• Do this
Copy every line of the data below word for word, leaving out the pictures.
-- begin Records for this task --
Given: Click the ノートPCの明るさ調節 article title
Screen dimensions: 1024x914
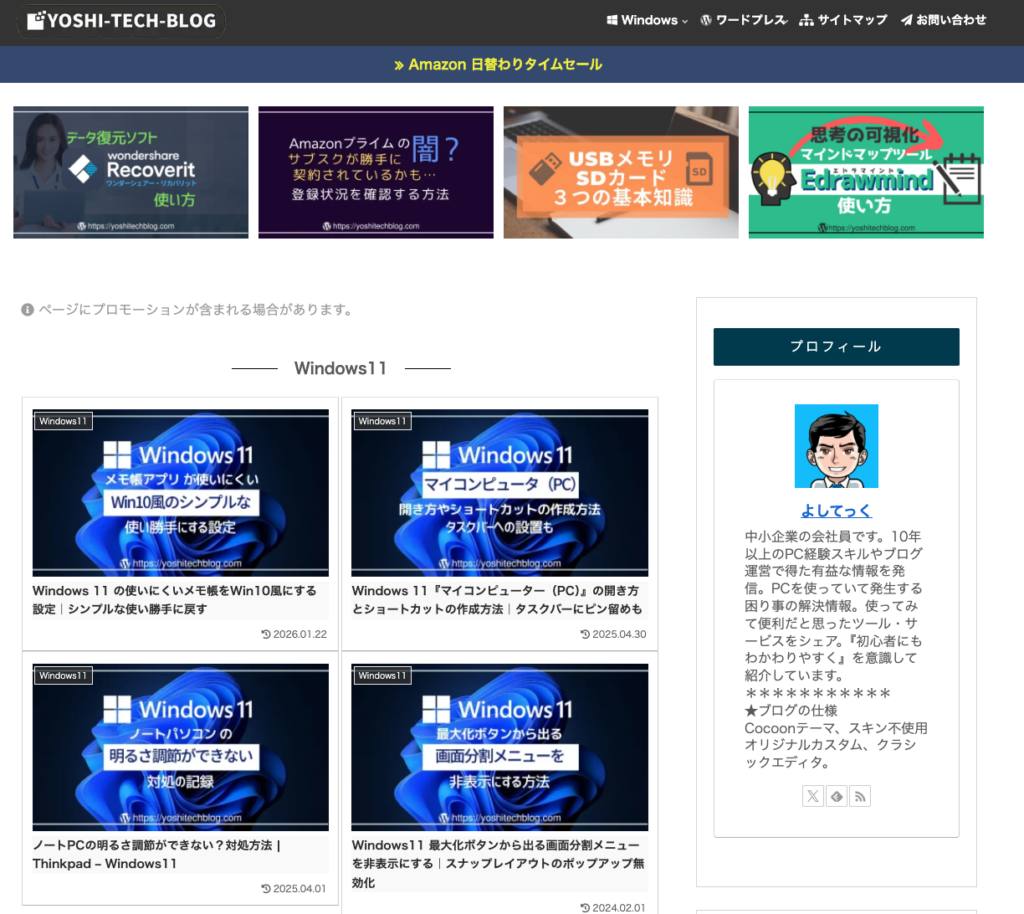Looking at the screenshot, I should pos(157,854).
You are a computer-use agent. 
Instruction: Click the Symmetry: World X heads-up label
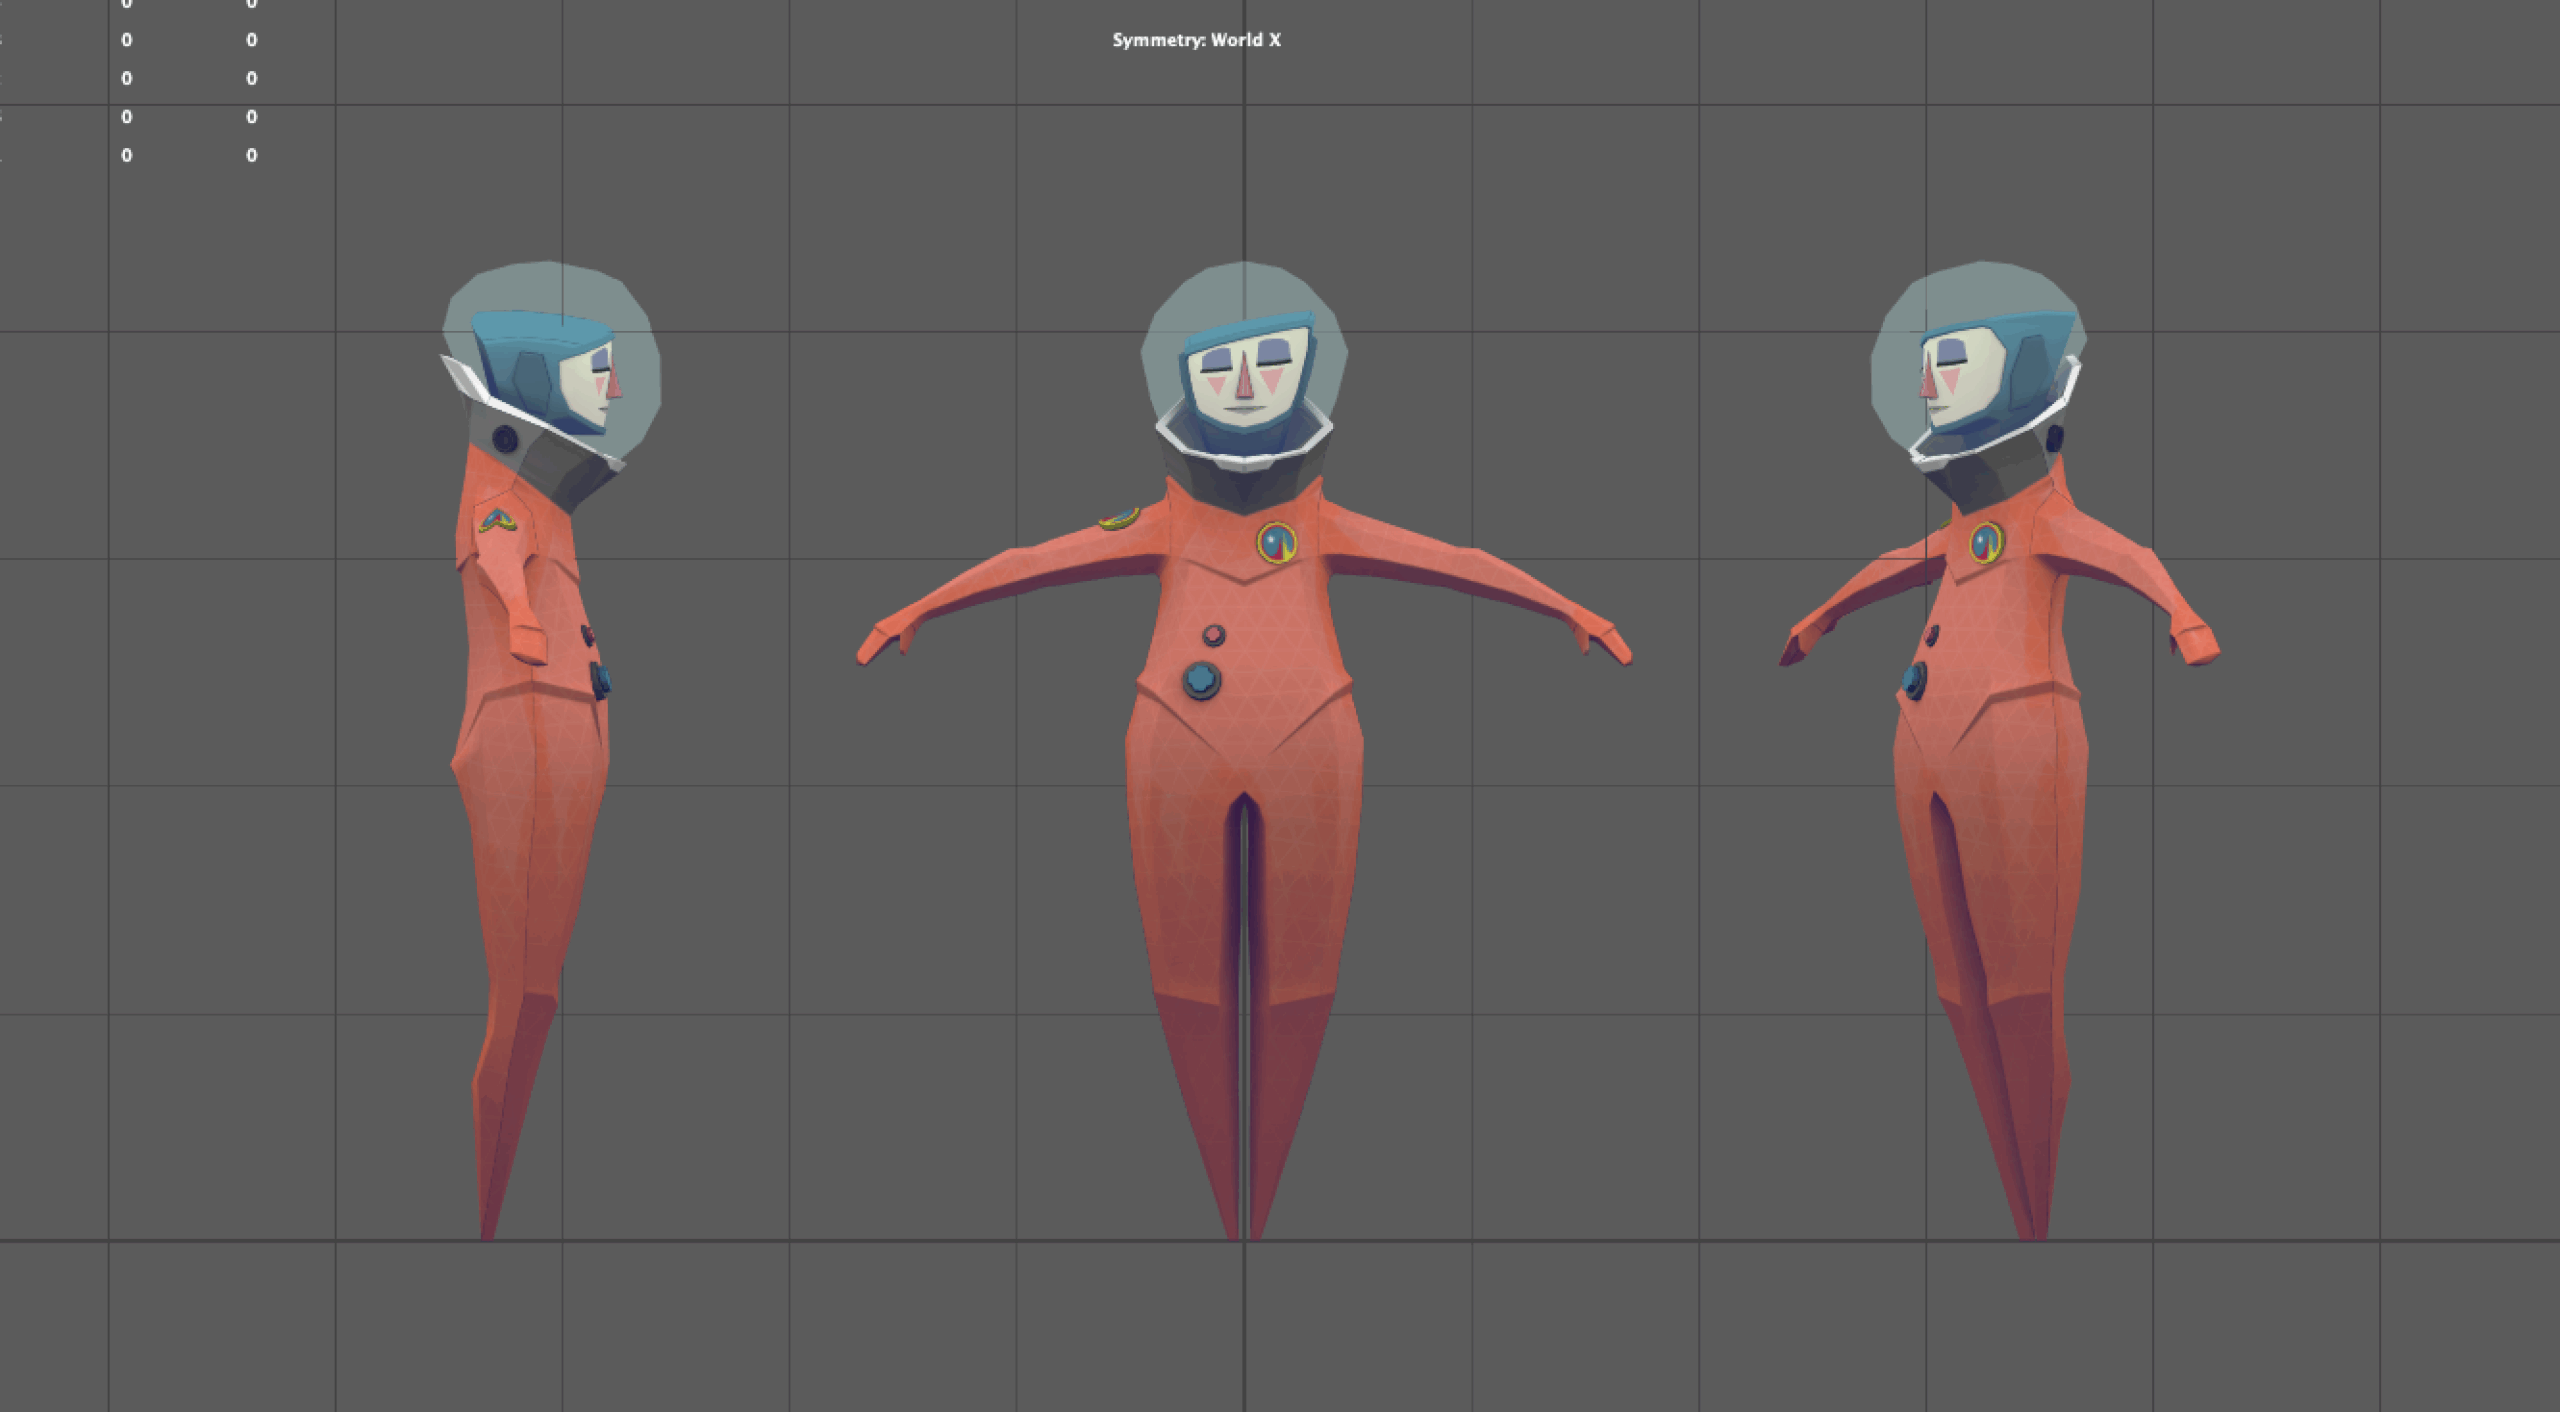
-- end Records for this task --
• Result of the exercise
Given: Click the ノートPCの明るさ調節 article title
Screen dimensions: 1024x914
Looking at the screenshot, I should pos(157,854).
You are a computer-use agent. 
Instruction: Click the Symmetry: World X heads-up label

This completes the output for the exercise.